### Instructions to follow
Continue the passage about parenting from where it stops.

*** Text passage ***

I've heard it said that our parents know how to push all our buttons...after all, they installed them! No doubt that is meant as a humorous observation, but it is fairly true, nonetheless. Nearly daily since I became a mother almost 15 1/2 years ago I have wondered what mistakes I am making that will affect my children for the rest of their lives. What "buttons" am I installing? What will stories will they tell their spouses and children about me? What will they tell their therapists???
Parenting is the most important job in the world and, arguably, the most difficult. Not only is each child different, but each parent and each family is different. There are very few hard and fast rules of parenting. It starts at birth...will you breast feed, or bottle feed? Lay your baby down on side, back, or tummy? Pick her up or let her cry? Walk or rock? The daily decisions seem endless and sometimes insurmountable. With our first child I worried even in her infancy what I was doing to "mess her up?" When the second baby came along I faced decisions squared, but at least I had less time to ponder all of my shortcomings as a mother. Now I have five children and the decisions I am called to make run the gamut from car seats to driver's ed. Not only has the laundry increased exponentially, but so have the daily decisions I make regarding the parenting of these precious ones that have been entrusted to me.

*** Given entries ***

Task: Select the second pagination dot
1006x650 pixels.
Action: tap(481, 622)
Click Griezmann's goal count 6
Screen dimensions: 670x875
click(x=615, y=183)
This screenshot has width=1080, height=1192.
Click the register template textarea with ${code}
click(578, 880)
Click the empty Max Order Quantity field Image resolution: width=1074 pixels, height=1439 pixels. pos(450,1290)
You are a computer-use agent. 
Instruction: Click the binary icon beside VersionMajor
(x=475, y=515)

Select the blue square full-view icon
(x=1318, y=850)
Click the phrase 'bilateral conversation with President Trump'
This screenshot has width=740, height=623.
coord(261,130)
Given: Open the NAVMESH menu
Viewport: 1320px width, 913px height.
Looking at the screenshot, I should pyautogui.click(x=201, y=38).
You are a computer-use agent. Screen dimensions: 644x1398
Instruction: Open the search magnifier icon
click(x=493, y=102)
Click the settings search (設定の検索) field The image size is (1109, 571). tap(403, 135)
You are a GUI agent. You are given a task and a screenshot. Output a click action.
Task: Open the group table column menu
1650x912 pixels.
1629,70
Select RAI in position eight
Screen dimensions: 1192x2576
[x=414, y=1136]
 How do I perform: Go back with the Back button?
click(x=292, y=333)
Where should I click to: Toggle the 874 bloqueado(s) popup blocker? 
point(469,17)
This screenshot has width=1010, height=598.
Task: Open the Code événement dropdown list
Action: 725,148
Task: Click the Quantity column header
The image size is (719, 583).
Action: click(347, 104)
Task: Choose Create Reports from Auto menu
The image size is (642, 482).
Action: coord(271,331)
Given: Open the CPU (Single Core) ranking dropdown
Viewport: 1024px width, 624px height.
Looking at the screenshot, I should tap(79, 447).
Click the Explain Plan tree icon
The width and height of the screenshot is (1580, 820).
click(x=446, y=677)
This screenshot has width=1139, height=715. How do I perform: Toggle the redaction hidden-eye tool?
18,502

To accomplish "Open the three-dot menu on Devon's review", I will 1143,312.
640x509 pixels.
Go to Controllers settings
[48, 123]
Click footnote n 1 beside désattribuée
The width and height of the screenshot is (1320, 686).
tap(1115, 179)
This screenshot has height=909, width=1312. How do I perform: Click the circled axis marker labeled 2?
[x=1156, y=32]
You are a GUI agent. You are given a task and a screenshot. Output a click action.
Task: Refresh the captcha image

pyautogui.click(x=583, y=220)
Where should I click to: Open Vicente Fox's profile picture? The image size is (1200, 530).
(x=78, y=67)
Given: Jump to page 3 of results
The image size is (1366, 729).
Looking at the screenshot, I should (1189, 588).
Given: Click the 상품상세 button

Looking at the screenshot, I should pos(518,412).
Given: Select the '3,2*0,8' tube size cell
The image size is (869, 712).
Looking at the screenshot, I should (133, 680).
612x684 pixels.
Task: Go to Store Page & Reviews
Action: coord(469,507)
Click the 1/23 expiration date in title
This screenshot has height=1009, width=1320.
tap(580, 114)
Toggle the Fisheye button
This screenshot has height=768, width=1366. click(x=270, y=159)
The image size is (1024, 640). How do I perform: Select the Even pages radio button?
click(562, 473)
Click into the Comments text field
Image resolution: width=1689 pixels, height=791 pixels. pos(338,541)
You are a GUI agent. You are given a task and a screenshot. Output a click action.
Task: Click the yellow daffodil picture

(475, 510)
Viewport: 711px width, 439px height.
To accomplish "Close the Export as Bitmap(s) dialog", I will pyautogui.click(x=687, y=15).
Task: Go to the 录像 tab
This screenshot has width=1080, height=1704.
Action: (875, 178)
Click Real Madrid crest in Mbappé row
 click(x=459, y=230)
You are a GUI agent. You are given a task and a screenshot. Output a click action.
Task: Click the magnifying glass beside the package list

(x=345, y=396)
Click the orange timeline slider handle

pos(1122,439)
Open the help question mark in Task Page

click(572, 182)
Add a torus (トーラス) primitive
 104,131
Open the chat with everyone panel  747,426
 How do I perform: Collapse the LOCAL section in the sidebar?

***

### Output of the exercise
I wish I could say that I do my best, but the truth is that often times I'm not doing my best. Sometimes I'm lazy or selfish or tired or grumpy. I worry that they will grow up and only remember those times. I hope not. I hope they remember how I made them whatever kind of birthday cake they asked for every year (I still remember my mother baking me a strawberry cake for my 3rd birthday at my request). I hope they remember how we took walks and talked about important things almost every spring and summer evening. I hope they remember the times we laughed so hard we cried. I hope they remember "Dirks Idol" and "Fear Factor, Dirks Addition." I hope they remember putting ornaments on the tree and lights on the house. Instead of remembering the times I was frustrated with them over homework or snapped at their insistent questioning, I hope what they remember most about their childhood is how much their mother loved them.
1 comment:
This is funny cause I just read a journal entry about this same thing a few nights ago that I wrote when my girls were little. My regrets are mostly about saying 'later' so much but now I can see that not doing everything with them, has fostered independence, self-reliance and creativity!